## Problem details
Your answer should be the records again, unchanged in wording and free of images.

## Data
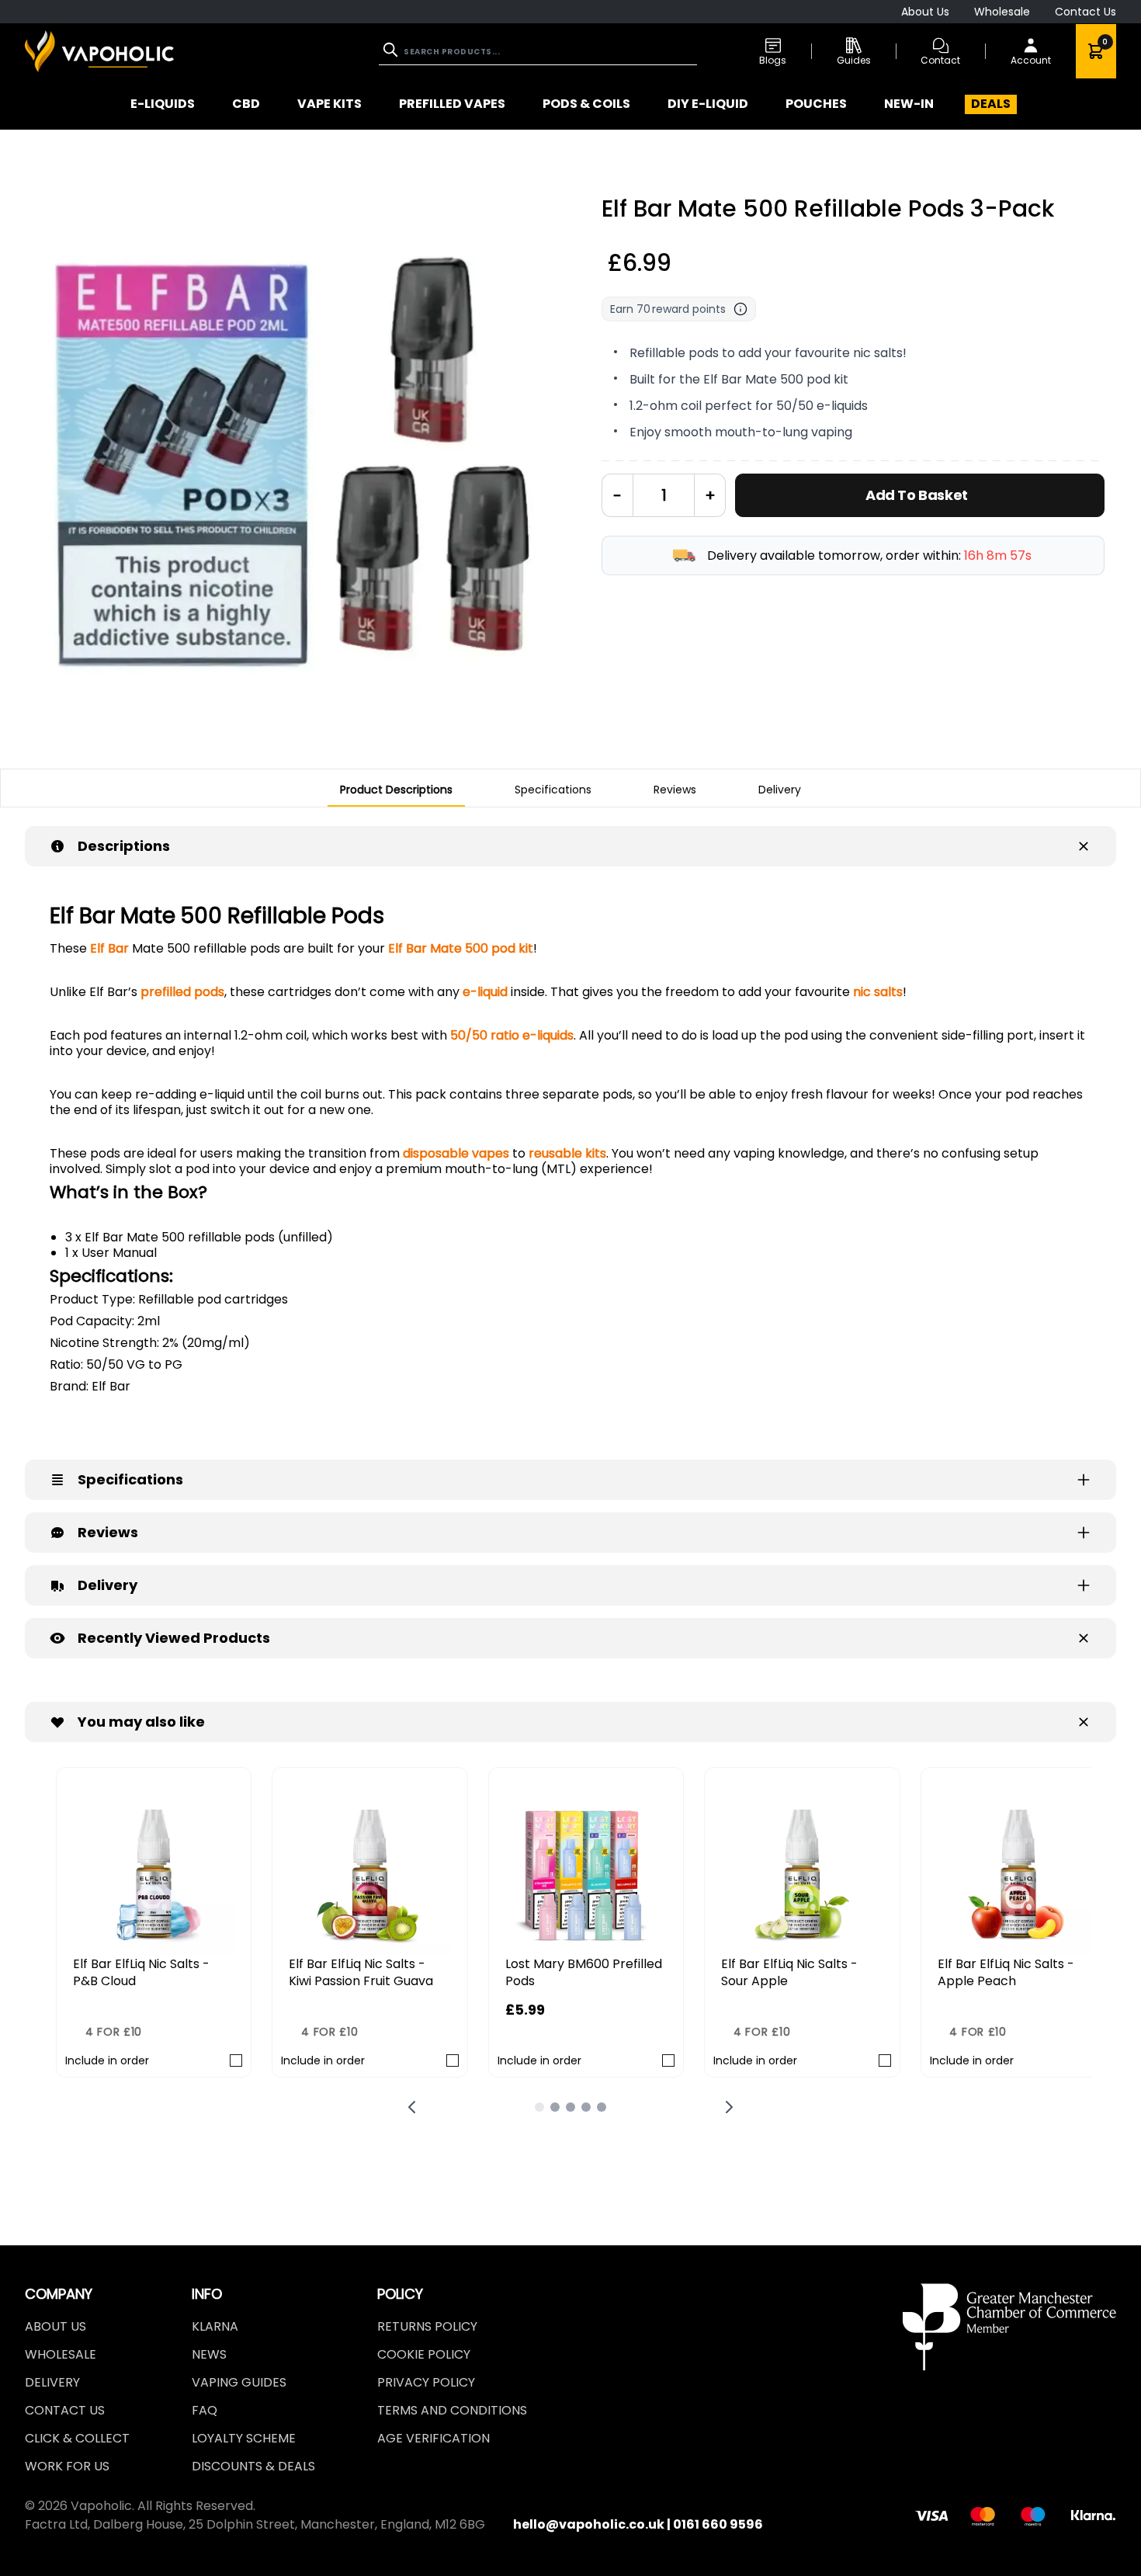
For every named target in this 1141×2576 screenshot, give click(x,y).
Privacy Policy (426, 2382)
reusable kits (567, 1153)
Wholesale (1002, 11)
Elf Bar (109, 948)
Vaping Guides (239, 2382)
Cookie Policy (423, 2354)
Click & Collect (77, 2438)
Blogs (772, 60)
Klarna (215, 2326)
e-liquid (485, 992)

## Output for this exercise
For every named target in this 1141×2576 screenshot, give click(x,y).
Privacy Policy (426, 2382)
reusable kits (567, 1153)
Wholesale (1002, 11)
Elf Bar (109, 948)
Vaping Guides (239, 2382)
Cookie Policy (423, 2354)
Click & Collect (77, 2438)
Blogs (772, 60)
Klarna (215, 2326)
e-liquid (485, 992)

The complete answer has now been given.